FIGURE 6. High affinity binding of CLIC-5b by immobilized Src SH2 or SH3 domains and co-immunoprecipitation of kinase activity.

A, retention of CLIC-5b by immobilized SH2 and SH3 domains of Src. Twenty micrograms of solubilized osteoclast membranes (lane 1) or those proteins which bound to immobilized GST (control; lane 2), GST-srcSH2 fusion protein (lanes 3 and 5) or GST-srcSH3 fusion protein (lanes 4 and 6) were separated and probed with affinity-purified antibody AP656. Samples shown in lanes 5 and 6 were treated with alkaline phosphatase prior to binding to immobilized fusion protein.
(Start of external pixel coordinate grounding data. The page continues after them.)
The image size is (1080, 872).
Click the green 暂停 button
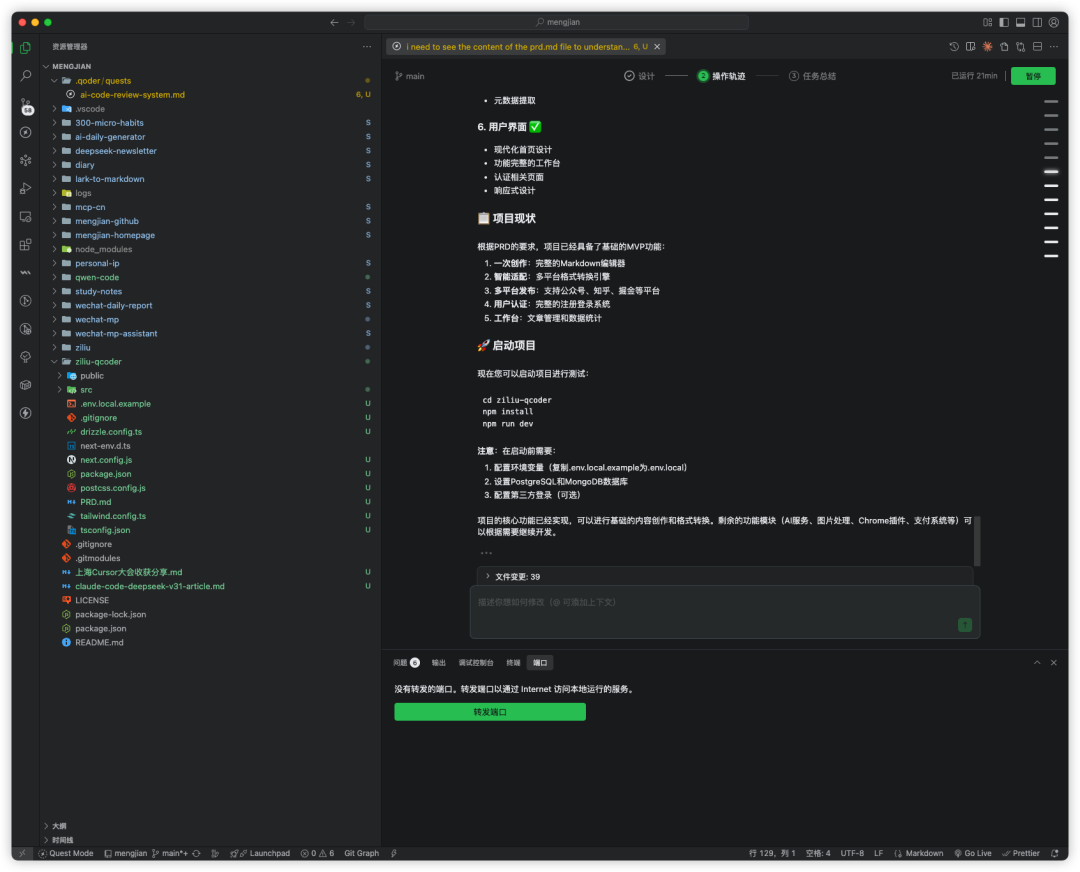coord(1032,76)
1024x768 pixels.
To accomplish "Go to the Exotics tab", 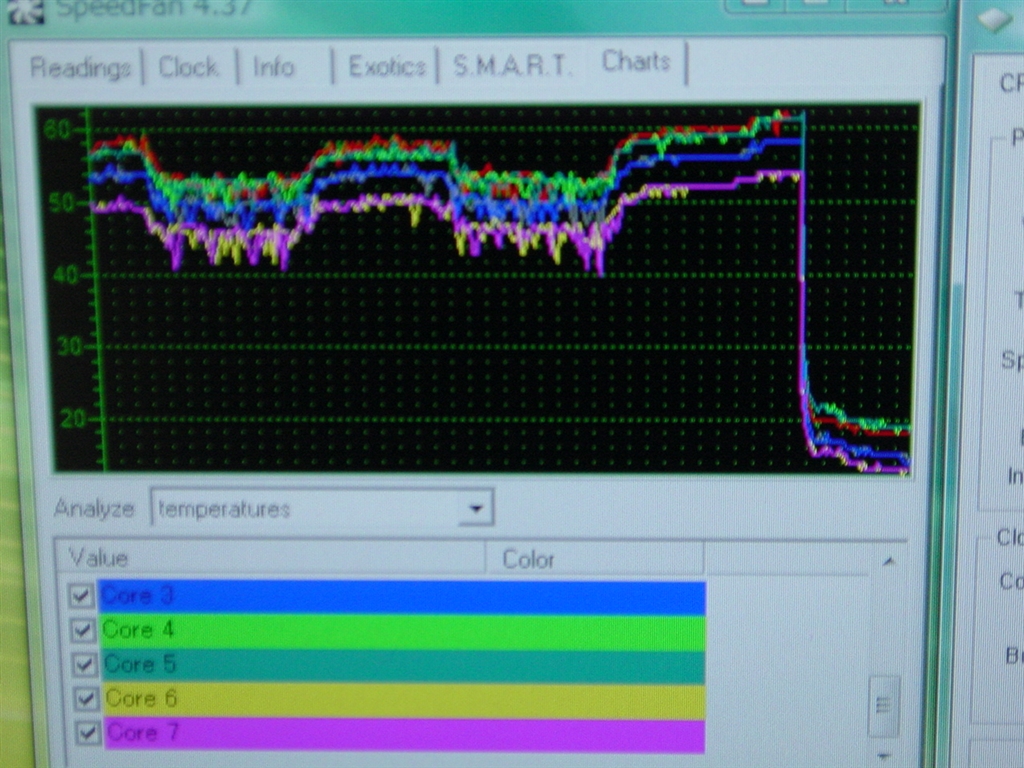I will pyautogui.click(x=387, y=67).
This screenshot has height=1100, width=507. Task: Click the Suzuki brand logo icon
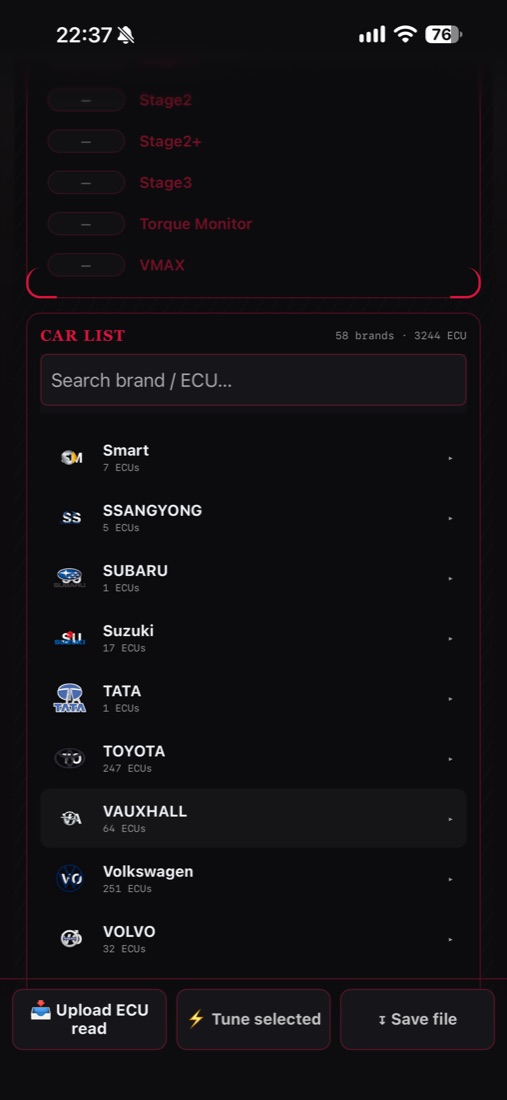click(70, 638)
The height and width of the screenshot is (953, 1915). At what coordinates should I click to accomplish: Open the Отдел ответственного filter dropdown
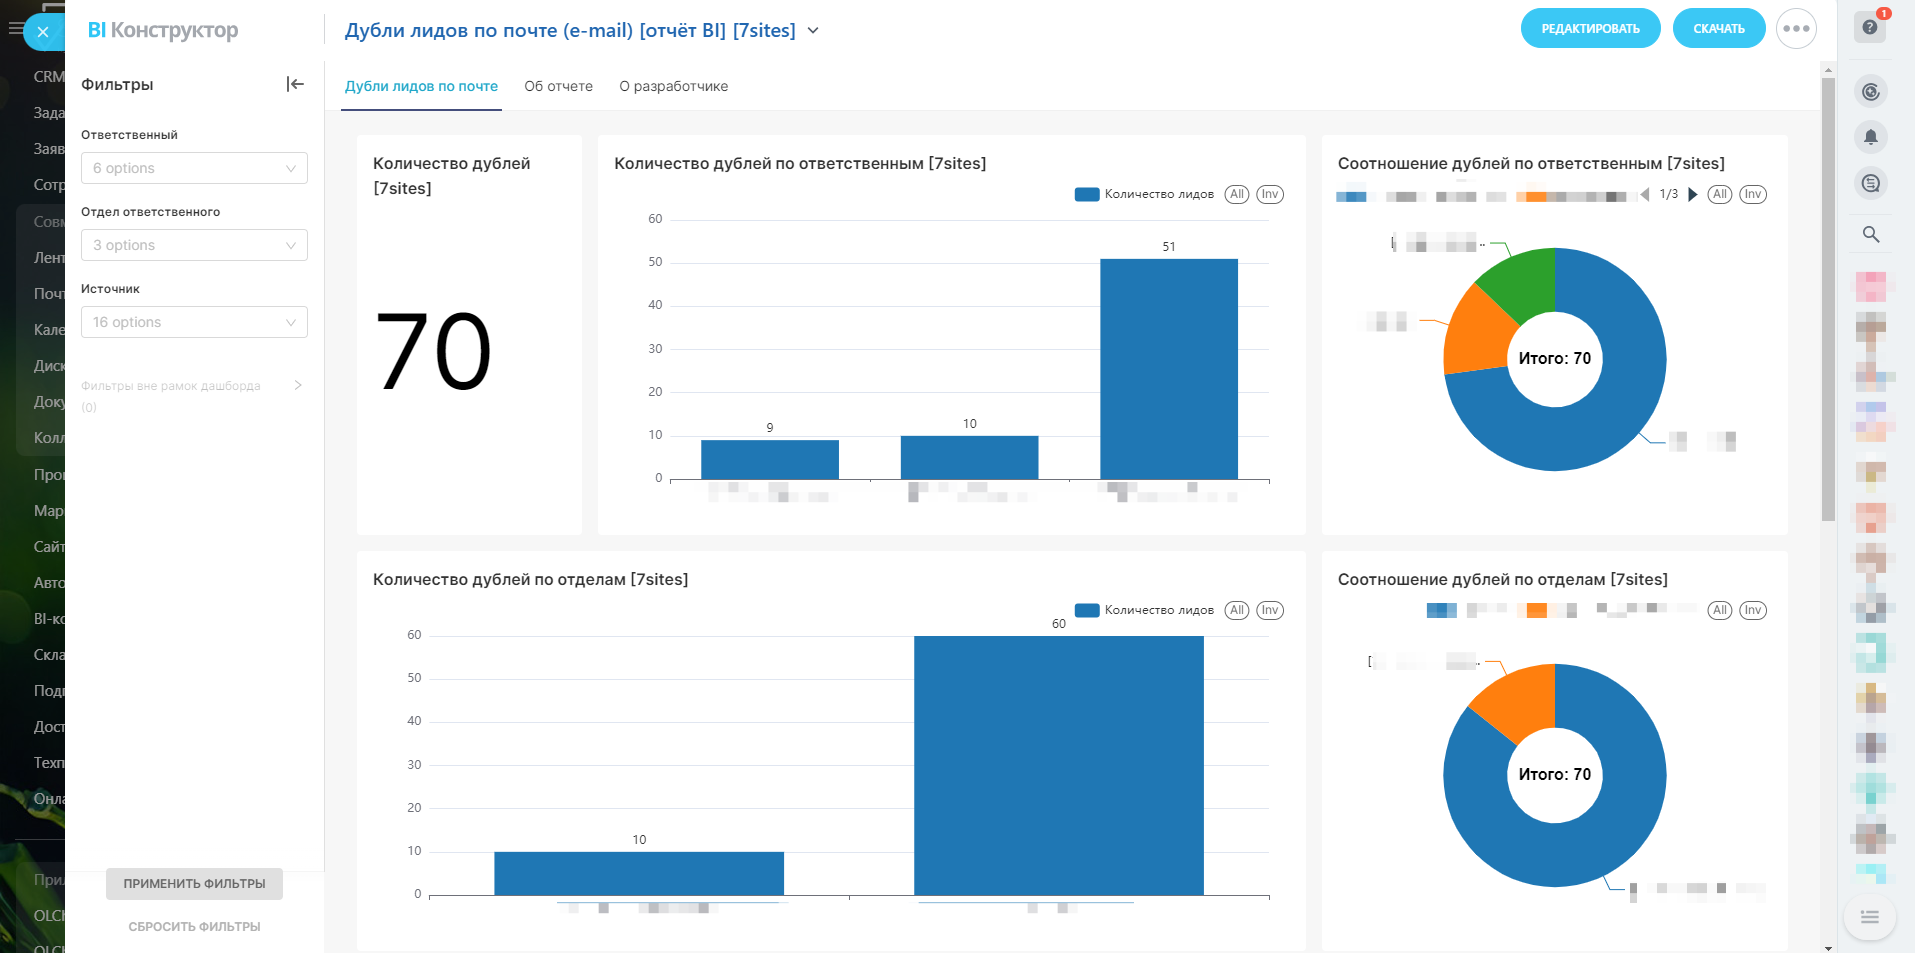click(x=194, y=245)
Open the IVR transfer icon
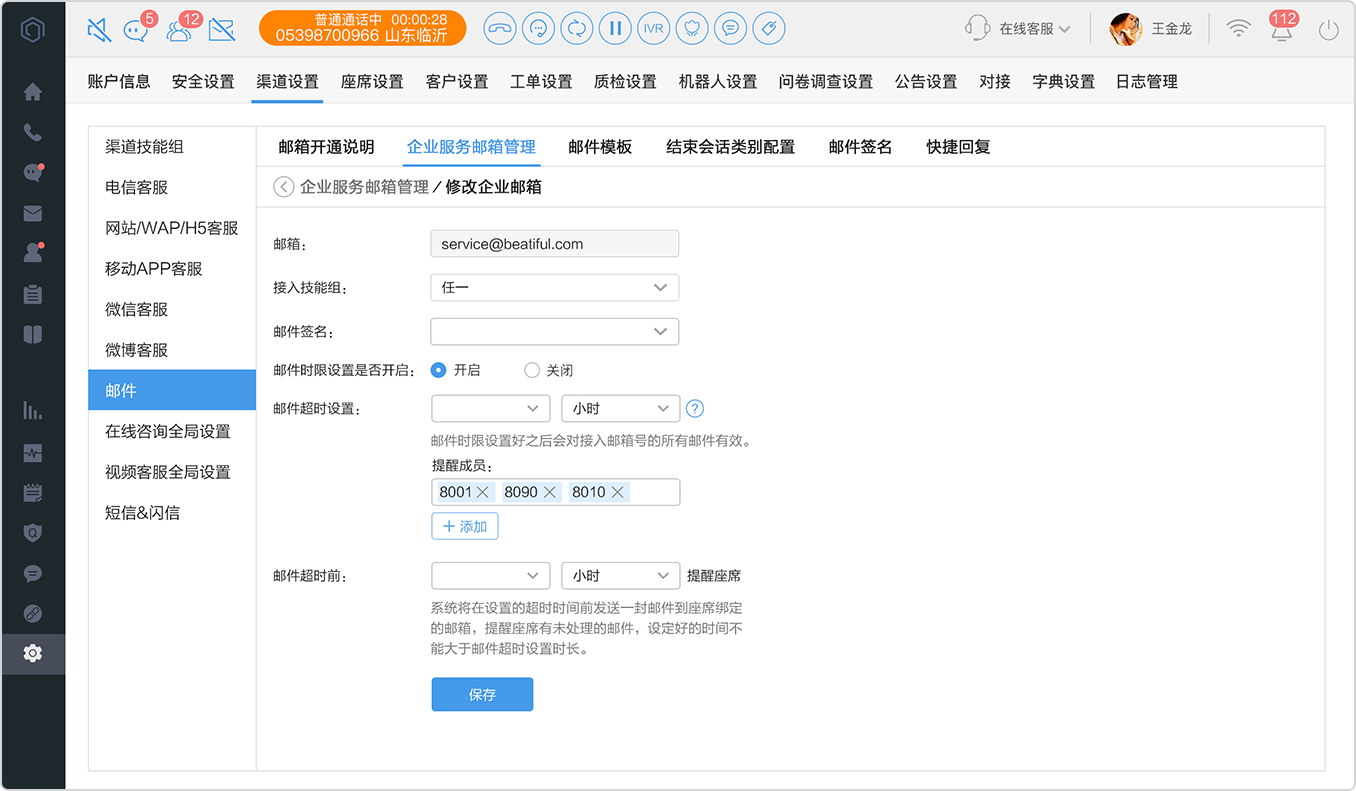This screenshot has width=1356, height=791. 654,28
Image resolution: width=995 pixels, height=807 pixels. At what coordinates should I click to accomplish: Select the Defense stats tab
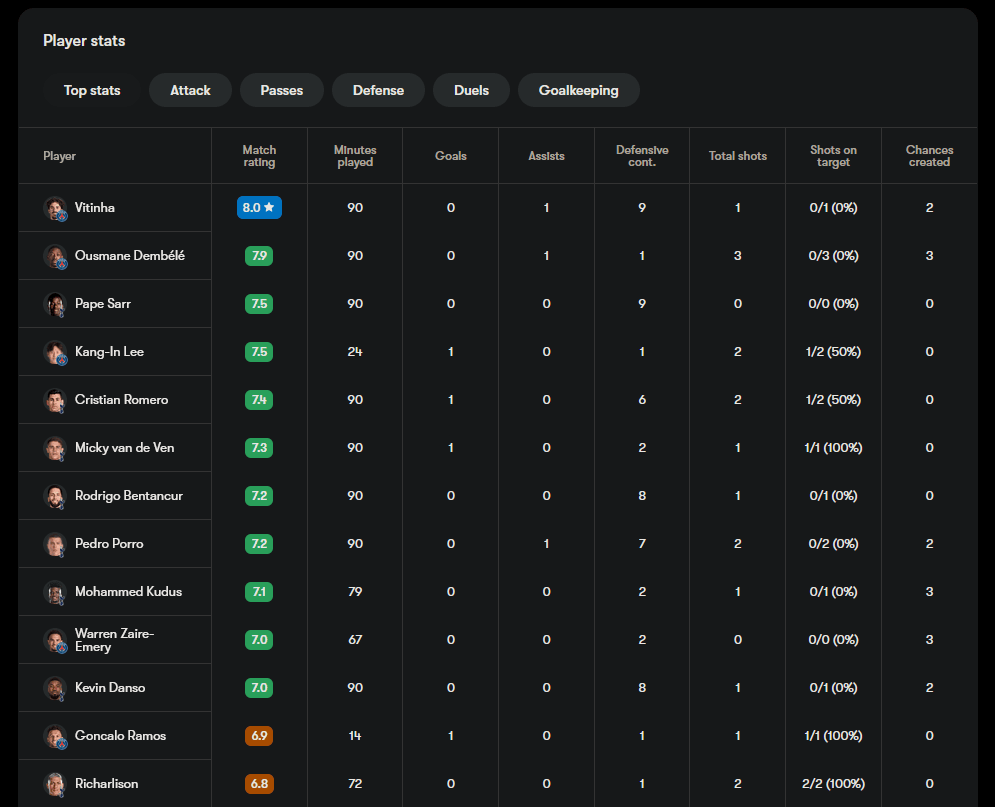coord(378,90)
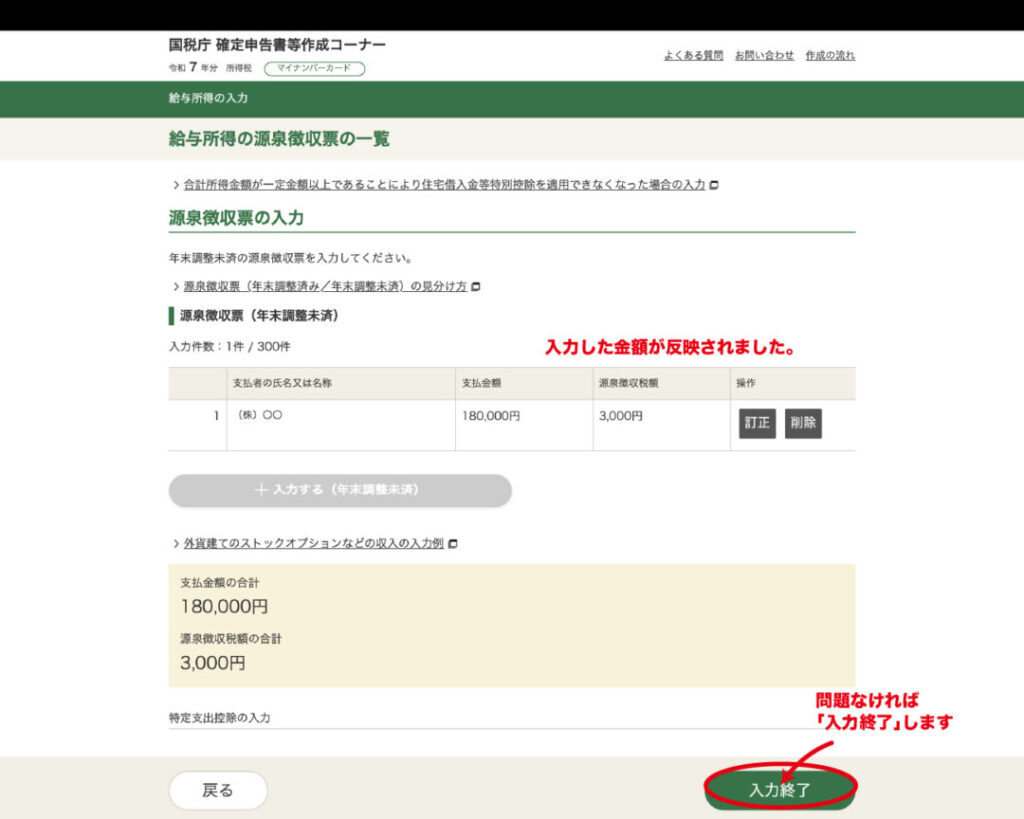
Task: Open the 住宅借入金等特別控除 guidance link
Action: [x=444, y=185]
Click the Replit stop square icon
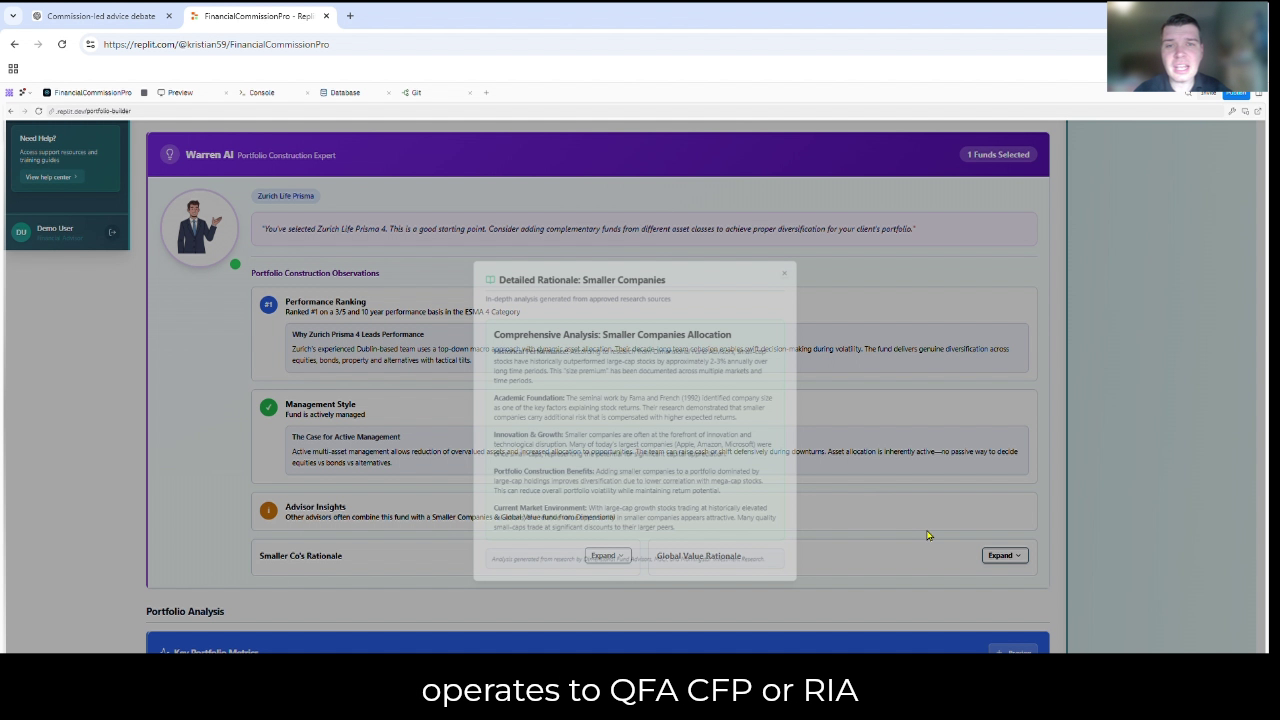This screenshot has width=1280, height=720. [144, 92]
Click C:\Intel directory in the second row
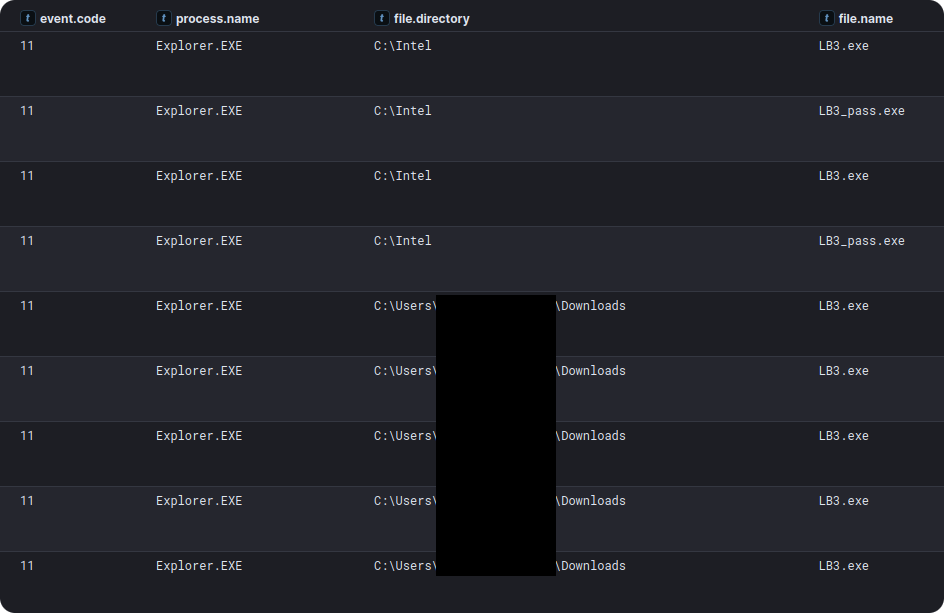 click(x=402, y=111)
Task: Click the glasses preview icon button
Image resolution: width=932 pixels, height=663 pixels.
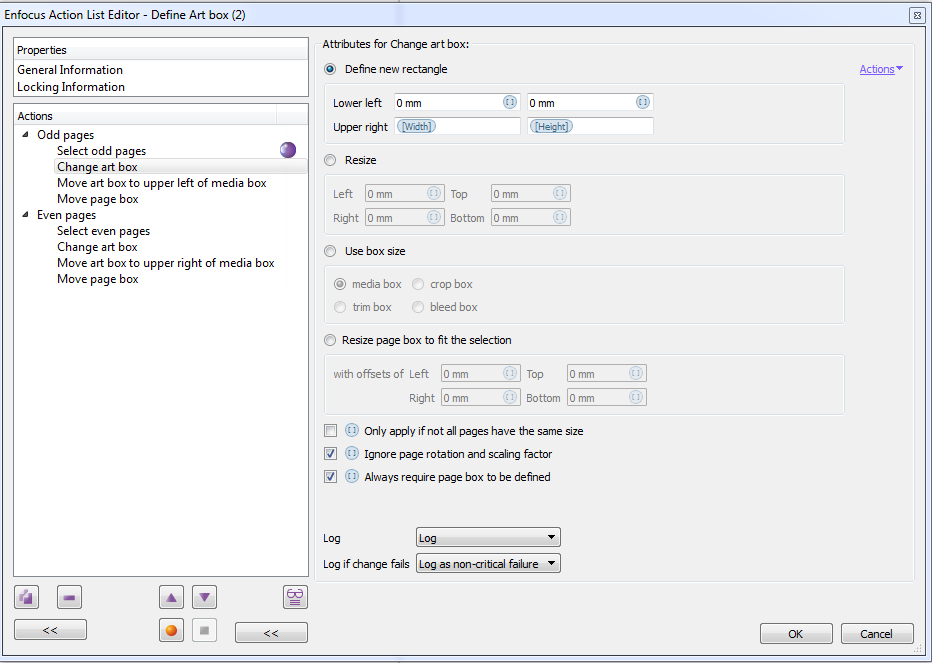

B, 300 μg of solubilized membrane protein from cultured in vitro differentiated osteoclasts were immunoprecipitated by preimmune sera (lane 3) or antisera 656 (lane 2) as described under “Materials and Methods.” The washed immunoprecipitates were incubated in kinase reaction media with [γ-³²P]ATP and then separated by SDS-PAGE and labeled bands detected by autoradiography. In lane 1, 1 μg of purified human Src was incubated in the kinase reaction mixture before separation and autoradiography. Migration positions of molecular mass standards are shown in kilodaltons.